● Directions
In the records that follow, count the lines where the string "will" appears, and give the count with nothing added.

── Data ──

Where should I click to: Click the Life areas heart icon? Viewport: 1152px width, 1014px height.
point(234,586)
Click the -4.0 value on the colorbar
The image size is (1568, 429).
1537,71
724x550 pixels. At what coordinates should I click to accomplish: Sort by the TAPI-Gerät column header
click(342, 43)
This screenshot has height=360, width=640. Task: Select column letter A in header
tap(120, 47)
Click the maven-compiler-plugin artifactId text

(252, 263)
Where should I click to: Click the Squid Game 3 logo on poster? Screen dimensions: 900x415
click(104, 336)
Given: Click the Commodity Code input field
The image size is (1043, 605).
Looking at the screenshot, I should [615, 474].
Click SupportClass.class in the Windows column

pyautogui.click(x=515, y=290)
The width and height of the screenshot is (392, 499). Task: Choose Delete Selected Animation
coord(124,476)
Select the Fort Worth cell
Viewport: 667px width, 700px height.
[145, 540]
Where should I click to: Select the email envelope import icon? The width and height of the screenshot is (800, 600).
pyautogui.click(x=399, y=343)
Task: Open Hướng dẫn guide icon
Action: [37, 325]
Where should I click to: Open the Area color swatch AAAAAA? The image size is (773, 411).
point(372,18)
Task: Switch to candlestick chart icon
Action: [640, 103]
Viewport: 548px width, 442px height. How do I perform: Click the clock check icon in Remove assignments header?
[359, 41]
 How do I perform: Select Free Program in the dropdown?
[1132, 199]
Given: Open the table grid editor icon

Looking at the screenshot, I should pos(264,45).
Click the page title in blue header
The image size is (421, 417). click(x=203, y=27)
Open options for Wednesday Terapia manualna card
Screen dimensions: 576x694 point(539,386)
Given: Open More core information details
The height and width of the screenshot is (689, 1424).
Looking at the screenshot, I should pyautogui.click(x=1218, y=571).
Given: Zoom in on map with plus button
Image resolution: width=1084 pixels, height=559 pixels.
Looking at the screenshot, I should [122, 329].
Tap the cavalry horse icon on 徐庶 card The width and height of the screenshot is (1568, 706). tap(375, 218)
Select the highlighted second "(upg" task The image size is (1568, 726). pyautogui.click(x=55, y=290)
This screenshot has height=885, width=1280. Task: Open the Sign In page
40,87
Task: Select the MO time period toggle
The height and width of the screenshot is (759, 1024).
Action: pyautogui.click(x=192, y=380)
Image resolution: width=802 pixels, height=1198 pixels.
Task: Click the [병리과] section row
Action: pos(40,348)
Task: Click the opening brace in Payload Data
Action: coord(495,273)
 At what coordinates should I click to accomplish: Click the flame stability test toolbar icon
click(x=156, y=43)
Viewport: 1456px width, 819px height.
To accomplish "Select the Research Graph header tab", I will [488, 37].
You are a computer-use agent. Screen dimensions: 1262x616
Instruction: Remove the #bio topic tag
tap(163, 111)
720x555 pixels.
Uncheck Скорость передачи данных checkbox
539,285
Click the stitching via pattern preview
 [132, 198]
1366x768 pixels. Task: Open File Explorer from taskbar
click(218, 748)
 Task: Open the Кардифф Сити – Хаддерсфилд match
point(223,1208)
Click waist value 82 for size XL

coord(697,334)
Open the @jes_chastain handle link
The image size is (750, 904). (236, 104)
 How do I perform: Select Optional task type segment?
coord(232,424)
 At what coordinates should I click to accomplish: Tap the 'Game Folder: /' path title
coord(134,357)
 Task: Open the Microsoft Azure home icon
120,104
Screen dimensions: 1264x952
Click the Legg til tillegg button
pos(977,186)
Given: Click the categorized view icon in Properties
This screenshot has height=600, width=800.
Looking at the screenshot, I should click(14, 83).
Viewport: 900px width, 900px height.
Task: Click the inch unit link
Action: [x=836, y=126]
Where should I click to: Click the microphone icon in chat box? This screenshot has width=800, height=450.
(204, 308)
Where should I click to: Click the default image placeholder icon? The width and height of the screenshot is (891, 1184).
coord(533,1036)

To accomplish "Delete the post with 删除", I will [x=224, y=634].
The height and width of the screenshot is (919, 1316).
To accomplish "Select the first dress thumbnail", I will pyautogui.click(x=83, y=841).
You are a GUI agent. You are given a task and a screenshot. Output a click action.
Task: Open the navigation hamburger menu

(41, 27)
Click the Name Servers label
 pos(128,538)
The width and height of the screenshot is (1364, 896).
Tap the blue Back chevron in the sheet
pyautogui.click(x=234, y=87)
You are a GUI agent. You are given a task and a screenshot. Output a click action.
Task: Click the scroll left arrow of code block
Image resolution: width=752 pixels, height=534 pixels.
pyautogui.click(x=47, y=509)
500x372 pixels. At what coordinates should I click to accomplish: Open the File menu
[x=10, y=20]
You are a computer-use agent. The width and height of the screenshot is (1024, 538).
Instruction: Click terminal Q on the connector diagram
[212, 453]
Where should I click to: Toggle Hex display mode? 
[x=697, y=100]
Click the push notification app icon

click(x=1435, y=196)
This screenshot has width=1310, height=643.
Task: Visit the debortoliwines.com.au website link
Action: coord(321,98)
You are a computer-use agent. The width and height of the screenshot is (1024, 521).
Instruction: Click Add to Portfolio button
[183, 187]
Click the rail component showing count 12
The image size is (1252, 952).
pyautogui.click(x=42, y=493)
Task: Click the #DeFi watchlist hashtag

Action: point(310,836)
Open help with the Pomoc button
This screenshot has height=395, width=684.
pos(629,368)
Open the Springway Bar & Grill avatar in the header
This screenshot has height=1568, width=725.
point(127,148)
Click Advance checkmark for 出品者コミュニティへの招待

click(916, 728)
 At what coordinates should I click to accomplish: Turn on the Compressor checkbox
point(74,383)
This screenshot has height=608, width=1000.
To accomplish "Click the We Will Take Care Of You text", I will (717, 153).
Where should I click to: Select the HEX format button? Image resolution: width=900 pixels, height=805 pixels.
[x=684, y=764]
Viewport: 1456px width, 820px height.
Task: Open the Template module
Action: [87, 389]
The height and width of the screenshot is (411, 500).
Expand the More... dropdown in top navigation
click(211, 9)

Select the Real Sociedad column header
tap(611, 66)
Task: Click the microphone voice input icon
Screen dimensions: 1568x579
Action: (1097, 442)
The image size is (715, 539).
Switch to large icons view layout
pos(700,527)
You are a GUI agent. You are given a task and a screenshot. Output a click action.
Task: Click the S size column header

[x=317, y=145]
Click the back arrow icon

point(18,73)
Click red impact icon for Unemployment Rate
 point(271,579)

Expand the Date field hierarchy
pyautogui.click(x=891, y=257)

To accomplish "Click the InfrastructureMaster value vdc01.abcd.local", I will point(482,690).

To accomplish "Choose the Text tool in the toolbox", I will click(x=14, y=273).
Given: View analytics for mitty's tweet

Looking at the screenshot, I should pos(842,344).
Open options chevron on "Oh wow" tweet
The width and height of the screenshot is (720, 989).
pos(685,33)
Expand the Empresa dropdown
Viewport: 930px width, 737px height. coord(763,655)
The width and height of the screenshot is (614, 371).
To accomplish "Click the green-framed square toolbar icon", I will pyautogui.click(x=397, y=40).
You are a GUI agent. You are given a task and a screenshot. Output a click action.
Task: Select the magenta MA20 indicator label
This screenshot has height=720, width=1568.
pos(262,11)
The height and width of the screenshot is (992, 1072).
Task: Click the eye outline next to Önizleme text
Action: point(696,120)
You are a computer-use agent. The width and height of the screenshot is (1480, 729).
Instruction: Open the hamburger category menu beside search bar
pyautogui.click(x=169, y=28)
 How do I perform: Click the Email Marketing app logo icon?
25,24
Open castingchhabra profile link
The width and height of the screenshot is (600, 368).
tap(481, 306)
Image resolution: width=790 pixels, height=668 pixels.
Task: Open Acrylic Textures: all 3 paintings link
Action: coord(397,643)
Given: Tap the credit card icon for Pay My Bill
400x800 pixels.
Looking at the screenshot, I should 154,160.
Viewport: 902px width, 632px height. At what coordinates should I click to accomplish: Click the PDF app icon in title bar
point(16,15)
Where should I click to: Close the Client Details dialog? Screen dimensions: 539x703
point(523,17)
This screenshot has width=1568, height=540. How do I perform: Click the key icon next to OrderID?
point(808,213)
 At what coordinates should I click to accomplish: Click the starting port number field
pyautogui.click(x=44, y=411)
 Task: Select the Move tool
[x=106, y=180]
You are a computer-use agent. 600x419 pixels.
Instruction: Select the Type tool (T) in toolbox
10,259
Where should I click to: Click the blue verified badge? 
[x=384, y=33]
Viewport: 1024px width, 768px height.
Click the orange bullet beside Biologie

───

● Result below
7